In the latest evidence that the coronavirus pandemic has harmed people’s mental health, Boston College researchers say reports of anxiety and depression among Americans increased in 2020 to levels more than six times higher than the year before.
“The COVID-19 pandemic has disrupted nearly all aspects of life, leading to rising mortality rates, increasing economic inequities, and gross disturbances in people’s daily lives and social interactions. Perhaps not surprisingly, these myriad stressors have led to rising rates of mental health disorder symptoms,” the researchers reported earlier this month in the journal Translational Behavioral Medicine.
“Our results show that reports of anxiety and depression rose significantly from April to November 2020 to rates six times higher than in 2019,” the study said.
By November, the prevalence for probable anxiety and depression was 50 percent and 44 percent, respectively, researchers said.
The study also found that “rising mental health challenges” were affecting young people, people of color, and women disproportionately, and there was “evidence of growing unmet need for mental health services.”

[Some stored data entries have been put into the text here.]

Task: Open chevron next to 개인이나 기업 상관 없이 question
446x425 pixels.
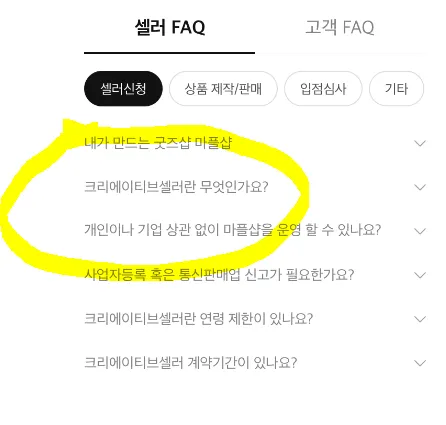Action: 420,231
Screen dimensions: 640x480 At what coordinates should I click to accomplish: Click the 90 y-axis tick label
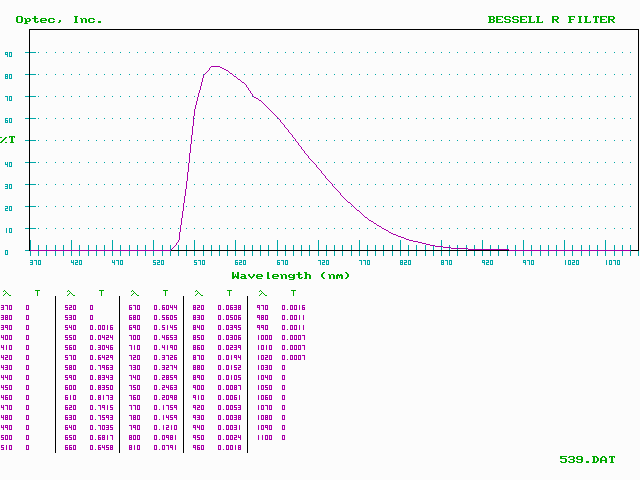[x=7, y=53]
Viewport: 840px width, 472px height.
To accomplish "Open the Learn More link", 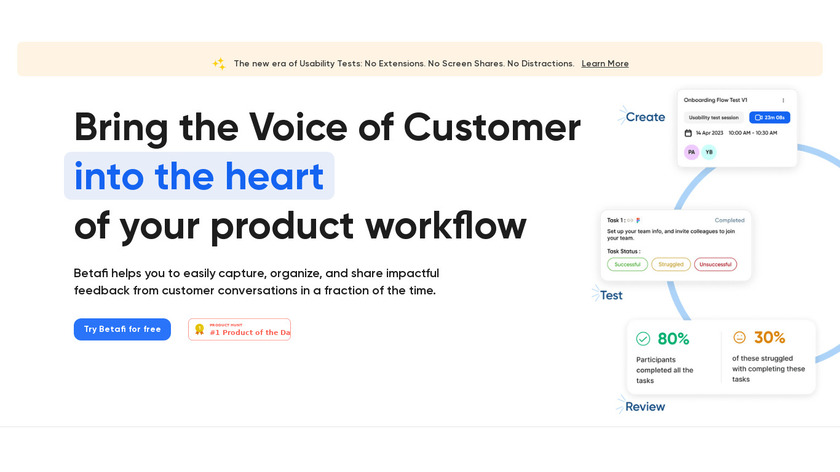I will coord(605,63).
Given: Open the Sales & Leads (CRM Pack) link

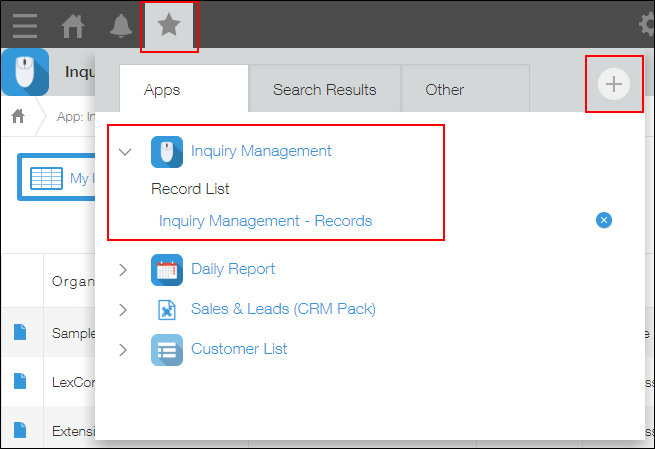Looking at the screenshot, I should (x=283, y=309).
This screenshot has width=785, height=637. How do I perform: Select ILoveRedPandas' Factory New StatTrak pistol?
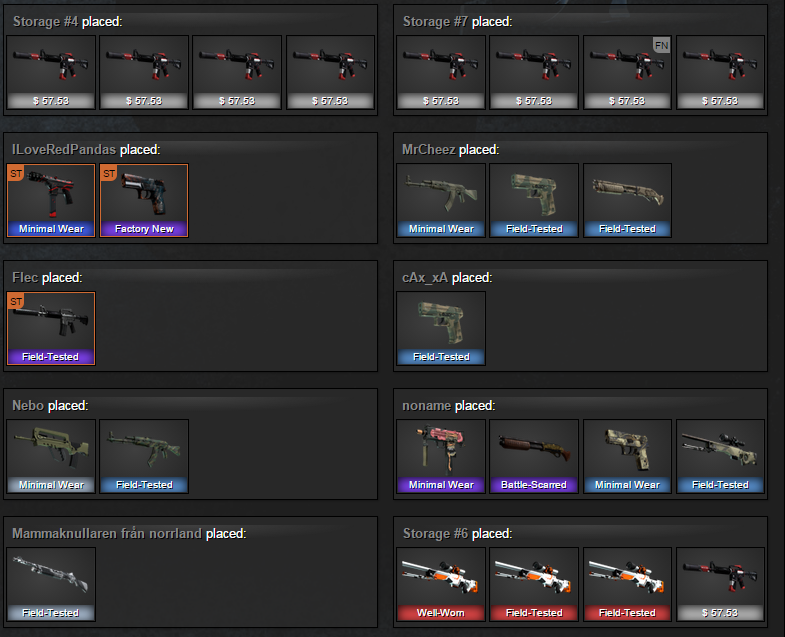tap(144, 200)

The co-authors of the study, Boston College developmental psychologist Rebekah Levine Coley and economist Christopher F. Baum, reviewed survey data collected over eight months from nearly 1.5 million US adults from the US Census Bureau’s Household Pulse Survey, which is measuring household experiences during the pandemic.
The six-fold increase is “just a very shocking number,” Coley said in a telephone interview. She said researchers were analyzing more recent data from the surveys, and would issue an update in the future.
People who were surveyed reported details about their symptoms of anxiety and depression, use of medication, use of counseling services, and unmet need for services.
The researchers said their results suggested that “a substantial portion of US residents experiencing mental health symptoms are not receiving necessary services, with the potential for expanded interruptions to optimal functioning and related repercussions for social and economic recovery from the COVID-19 pandemic.”
The researchers said increased access to mental health services was needed, “particularly targeting young adults, women, and adults of color.”
“Policy to help US residents recover from the challenges driven by the COVID-19 pandemic must attend not only to elevated economic and physical health needs but also to rising mental health disorders and increased need for mental health services,” the researchers said.
Coley said the question of what will happen once the pandemic eases, with restrictions lifted and an improving economy, is “the elephant in the room.”
“A certain level of anxiety and sadness is not surprising and perhaps to be expected,” given the social isolation, fear, economic distress, and disruption in routines caused by the pandemic, she said.
Coley said the question was whether the feelings would “dissipate quickly as things get back to normal” or propel “some people into a significant mental health crisis and longer-term mental health problems.”
The researchers noted that previous studies have also found the pandemic was harming the population’s mental health, but they said they were looking to gain “a far more expansive view” and break down trends by demographic groups.
“I think this is broadly consistent with existing research, that there has been a substantial increase in mood-anxiety disorders during COVID-19, and that there is a gap between service availability and need,” said Dr. Sandro Galea, dean of the Boston University School of Public Health and senior author of a study published in September on the rise in depression symptoms during the pandemic.
“The magnitude of the increase in mental disorders here is higher than that shown in other work, but that may be difference in measurement, and we need more science to emerge to settle on the likeliest scope of the increased burden of poor mental health in the population,” Galea said in an e-mail.